## Begin QUOTED TEXT
# Help with pedigree info



## Black Rabbit (Nov 14, 2009)

So I got the email back from the people who own Dosia's parents, they were pretty small and different than the ones I've seen before, it was hard to read it but here's a few of the names I could actually read. Can any one give me a website where I might find some pics and more info? Any ways here's a few names off Dosia's dad's side. Playboy's Willy, Boggs Roxy, CJ's Snickers. I've never heard of any of them has any one else?


----------



## performanceknls (Apr 4, 2009)

boggs roxy's ped
ONLINE PEDIGREES :: [94753] :: BOGGS ROXY
Here is C&j's snickers
ONLINE PEDIGREES :: [39933] :: C&J'S SNICKERS

I could not find the first dog you posted, hope that helps


----------



## performanceknls (Apr 4, 2009)

found it, it was plowboys' willie not Playboy 
ONLINE PEDIGREES :: [246102] :: PLOWBOY 'S WILLY


----------



## Black Rabbit (Nov 14, 2009)

Thank you so much I'm kinda special when it comes to finding this kinda stuff. No pics but I did notice Plumer's Alligator way back there.  He has a white marking on his chest that looks a lot like Dosia's also I saw some dogs around the same weight as him too. Now I know where the size comes from lol


----------



## CINCINNATIBULLIES (Jan 15, 2009)

would love to see dosia's whole ped. love those turtlebuster dogs!
## End QUOTED TEXT
## Begin DATA SHOWN
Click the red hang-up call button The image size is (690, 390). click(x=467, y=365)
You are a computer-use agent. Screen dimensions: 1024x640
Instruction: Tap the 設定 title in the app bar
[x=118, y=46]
## End DATA SHOWN
THINGS TO DO:
a) Answer these questions using the forum thread about Dosia's pedigree.
(i) In the reply that begins "found it", what name does the poster say the first dog actually had, in place of Playboy's Willy?
(ii) What feature of Plumer's Alligator does Black Rabbit say looks a lot like Dosia's?
(iii) What dogs does CINCINNATIBULLIES say they love?
b) Return the stretch of the forum thread about Dosia's pedigree from "# Help with" through "any one else?", copied exactly.

CORRECT ANSWERS:
a)
(i) Plowboy's Willie, given in the reply as "plowboys' willie" and in the pedigree listing as "PLOWBOY 'S WILLY."
(ii) A white marking on his chest.
(iii) Turtlebuster dogs.

b)
# Help with pedigree info



## Black Rabbit (Nov 14, 2009)

So I got the email back from the people who own Dosia's parents, they were pretty small and different than the ones I've seen before, it was hard to read it but here's a few of the names I could actually read. Can any one give me a website where I might find some pics and more info? Any ways here's a few names off Dosia's dad's side. Playboy's Willy, Boggs Roxy, CJ's Snickers. I've never heard of any of them has any one else?